Background: Accurate prediction of an individual's predisposition to diseases is vital for preventive medicine and early intervention. Various statistical and machine learning models have been developed for disease prediction using clinico-genomic data. However, the accuracy of clinico-genomic prediction of diseases may vary significantly across ancestry groups due to their unequal representation in clinical genomic datasets.

Methods: We introduced a deep transfer learning approach to improve the performance of clinico-genomic prediction models for data-disadvantaged ancestry groups. We conducted machine learning experiments on multi-ancestral genomic datasets of lung cancer, prostate cancer, and Alzheimer's disease, as well as on synthetic datasets with built-in data inequality and distribution shifts across ancestry groups.

Results: Deep transfer learning significantly improved disease prediction accuracy for data-disadvantaged populations in our multi-ancestral machine learning experiments. In contrast, transfer learning based on linear frameworks did not achieve comparable improvements for these data-disadvantaged populations.

Conclusions: This study shows that deep transfer learning can enhance fairness in multi-ancestral machine learning by improving prediction accuracy for data-disadvantaged populations without compromising prediction accuracy for other populations, thus providing a Pareto improvement towards equitable clinico-genomic prediction of diseases.

查看原文本刊更多论文

优化跨祖先的临床基因组疾病预测：帕累托改进的机器学习策略。

背景：准确预测个人的疾病易感性对于预防医学和早期干预至关重要。目前已开发出各种统计和机器学习模型，用于利用临床基因组数据预测疾病。然而，由于不同祖先群体在临床基因组数据集中的代表性不平等，临床基因组预测疾病的准确性在不同祖先群体之间可能存在很大差异：方法：我们引入了一种深度迁移学习方法，以提高临床基因组预测模型在数据弱势祖先群体中的性能。我们在肺癌、前列腺癌和阿尔茨海默病的多巢式基因组数据集以及具有内置数据不平等和不同祖先群体分布偏移的合成数据集上进行了机器学习实验：在我们的多祖先机器学习实验中，深度迁移学习大大提高了数据劣势人群的疾病预测准确率。相比之下，基于线性框架的迁移学习在这些数据劣势人群中没有取得可比的改善：本研究表明，深度迁移学习可以提高数据劣势人群的预测准确率，而不影响其他人群的预测准确率，从而提高多中心机器学习的公平性，为实现公平的疾病临床基因组预测提供帕累托改进。

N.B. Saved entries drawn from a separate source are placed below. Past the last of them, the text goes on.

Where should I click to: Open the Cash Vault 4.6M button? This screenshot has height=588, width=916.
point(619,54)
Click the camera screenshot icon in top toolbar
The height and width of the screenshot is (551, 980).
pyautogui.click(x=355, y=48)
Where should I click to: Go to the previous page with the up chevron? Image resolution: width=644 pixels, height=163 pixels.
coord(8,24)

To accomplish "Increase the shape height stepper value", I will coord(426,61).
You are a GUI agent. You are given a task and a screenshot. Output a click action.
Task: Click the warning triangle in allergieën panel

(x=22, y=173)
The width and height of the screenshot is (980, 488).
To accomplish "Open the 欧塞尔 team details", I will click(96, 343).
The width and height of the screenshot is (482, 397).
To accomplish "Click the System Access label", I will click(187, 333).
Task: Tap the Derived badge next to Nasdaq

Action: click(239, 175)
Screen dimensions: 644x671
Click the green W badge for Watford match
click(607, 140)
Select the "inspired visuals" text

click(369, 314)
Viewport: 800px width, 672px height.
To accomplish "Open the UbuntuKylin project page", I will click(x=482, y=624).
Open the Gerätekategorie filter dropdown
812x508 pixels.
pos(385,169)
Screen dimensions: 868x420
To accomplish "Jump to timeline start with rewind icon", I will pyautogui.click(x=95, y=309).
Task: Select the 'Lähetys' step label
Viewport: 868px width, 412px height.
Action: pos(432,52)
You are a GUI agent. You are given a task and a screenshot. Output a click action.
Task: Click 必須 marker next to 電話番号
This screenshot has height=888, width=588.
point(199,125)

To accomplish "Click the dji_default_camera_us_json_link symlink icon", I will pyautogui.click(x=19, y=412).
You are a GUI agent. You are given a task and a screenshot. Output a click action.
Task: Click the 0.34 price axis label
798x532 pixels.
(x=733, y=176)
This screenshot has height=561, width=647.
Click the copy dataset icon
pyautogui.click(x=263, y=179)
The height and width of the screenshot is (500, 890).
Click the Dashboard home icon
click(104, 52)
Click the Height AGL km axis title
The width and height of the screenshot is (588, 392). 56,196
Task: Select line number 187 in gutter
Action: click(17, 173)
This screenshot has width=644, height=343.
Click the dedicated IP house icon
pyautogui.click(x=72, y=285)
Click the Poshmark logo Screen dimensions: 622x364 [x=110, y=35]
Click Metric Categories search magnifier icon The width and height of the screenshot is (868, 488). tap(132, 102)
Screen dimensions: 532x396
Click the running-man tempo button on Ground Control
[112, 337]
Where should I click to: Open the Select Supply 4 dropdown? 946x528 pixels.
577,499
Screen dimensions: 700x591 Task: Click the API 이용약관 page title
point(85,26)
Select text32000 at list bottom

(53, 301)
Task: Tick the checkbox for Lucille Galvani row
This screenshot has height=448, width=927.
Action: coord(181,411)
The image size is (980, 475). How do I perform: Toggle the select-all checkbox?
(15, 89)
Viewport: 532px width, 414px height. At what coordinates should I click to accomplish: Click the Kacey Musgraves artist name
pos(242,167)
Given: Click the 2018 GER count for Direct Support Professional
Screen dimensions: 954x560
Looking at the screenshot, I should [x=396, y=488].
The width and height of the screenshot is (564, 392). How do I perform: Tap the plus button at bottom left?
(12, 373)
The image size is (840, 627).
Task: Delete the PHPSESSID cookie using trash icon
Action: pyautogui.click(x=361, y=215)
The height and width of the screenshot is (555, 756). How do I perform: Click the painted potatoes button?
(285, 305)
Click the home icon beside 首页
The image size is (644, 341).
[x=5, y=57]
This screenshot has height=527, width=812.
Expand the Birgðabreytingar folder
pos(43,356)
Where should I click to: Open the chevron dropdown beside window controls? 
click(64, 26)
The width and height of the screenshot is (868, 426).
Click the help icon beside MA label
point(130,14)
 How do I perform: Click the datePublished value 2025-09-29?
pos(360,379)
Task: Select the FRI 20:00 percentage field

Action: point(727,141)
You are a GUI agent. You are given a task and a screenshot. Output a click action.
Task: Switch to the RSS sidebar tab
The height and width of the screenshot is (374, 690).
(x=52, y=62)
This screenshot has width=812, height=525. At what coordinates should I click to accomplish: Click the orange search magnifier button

本文章由计算机程序翻译，如有差异，请以英文原文为准。

求助全文

约1分钟内获得全文求助全文

来源期刊

Genome Medicine GENETICS & HEREDITY-

CiteScore

20.80

自引率

0.80%

发文量

128

审稿时长

6-12 weeks

期刊介绍： Genome Medicine is an open access journal that publishes outstanding research applying genetics, genomics, and multi-omics to understand, diagnose, and treat disease. Bridging basic science and clinical research, it covers areas such as cancer genomics, immuno-oncology, immunogenomics, infectious disease, microbiome, neurogenomics, systems medicine, clinical genomics, gene therapies, precision medicine, and clinical trials. The journal publishes original research, methods, software, and reviews to serve authors and promote broad interest and importance in the field.